__What you need to do__:
In the records below, the line with "Task: Focus the" and every line after it must be written out exactly; no pictures belong in the result.

(Dataset entries)
☆ ☆ ☆ ☆ ☆
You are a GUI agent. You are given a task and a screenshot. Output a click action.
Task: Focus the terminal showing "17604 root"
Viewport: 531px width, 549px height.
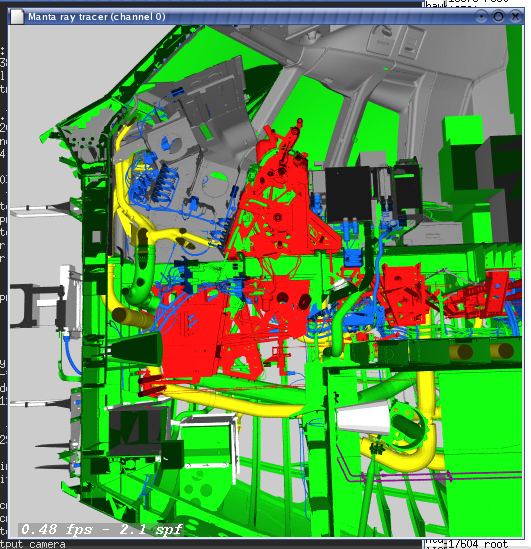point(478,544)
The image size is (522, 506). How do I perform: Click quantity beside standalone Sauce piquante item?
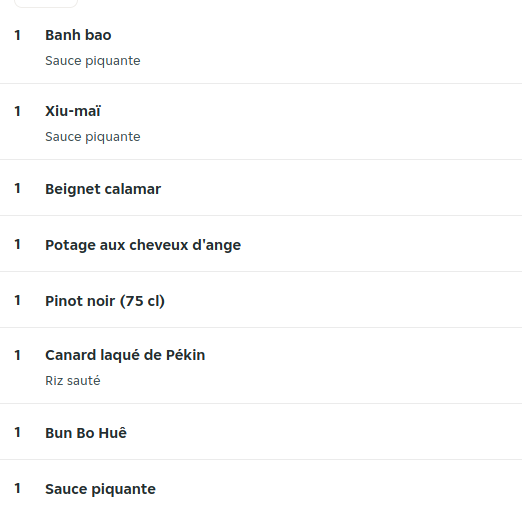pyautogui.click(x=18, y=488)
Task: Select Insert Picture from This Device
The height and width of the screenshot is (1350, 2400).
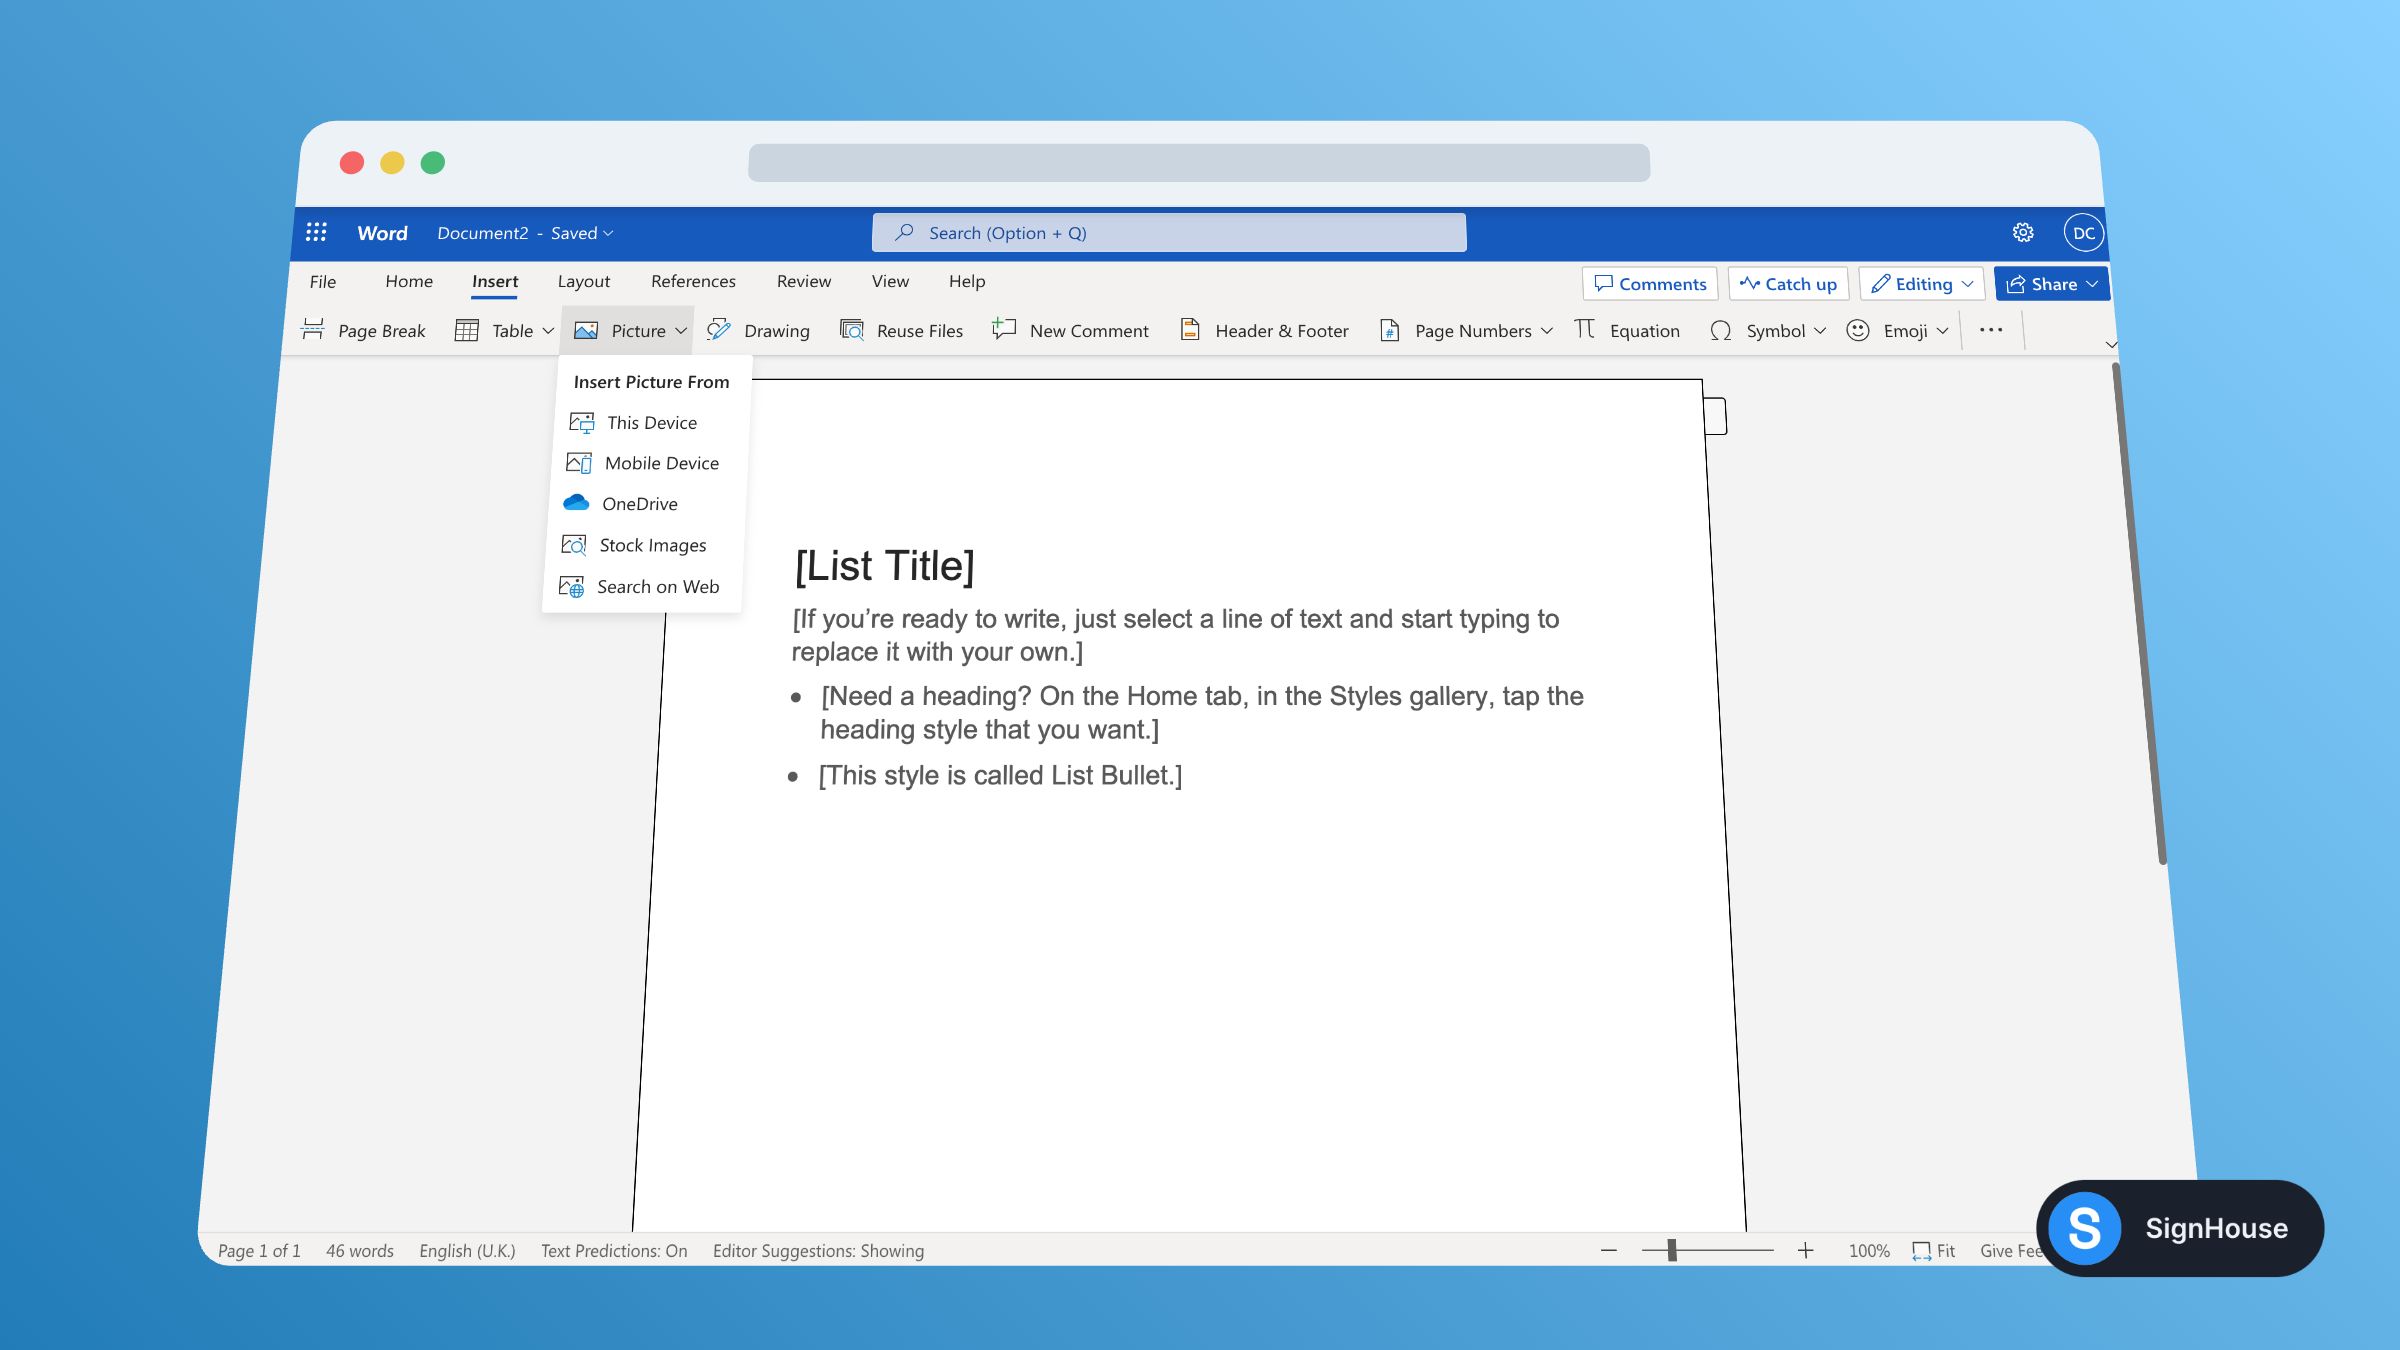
☆ ☆ ☆ ☆ ☆
__Solution to this exercise__:
Task: Focus the terminal showing "17604 root"
Viewport: 531px width, 549px height.
point(478,544)
The image size is (522, 506). How do I perform: Click quantity beside standalone Sauce piquante item?
pyautogui.click(x=18, y=488)
Task: Select Insert Picture from This Device
The height and width of the screenshot is (1350, 2400).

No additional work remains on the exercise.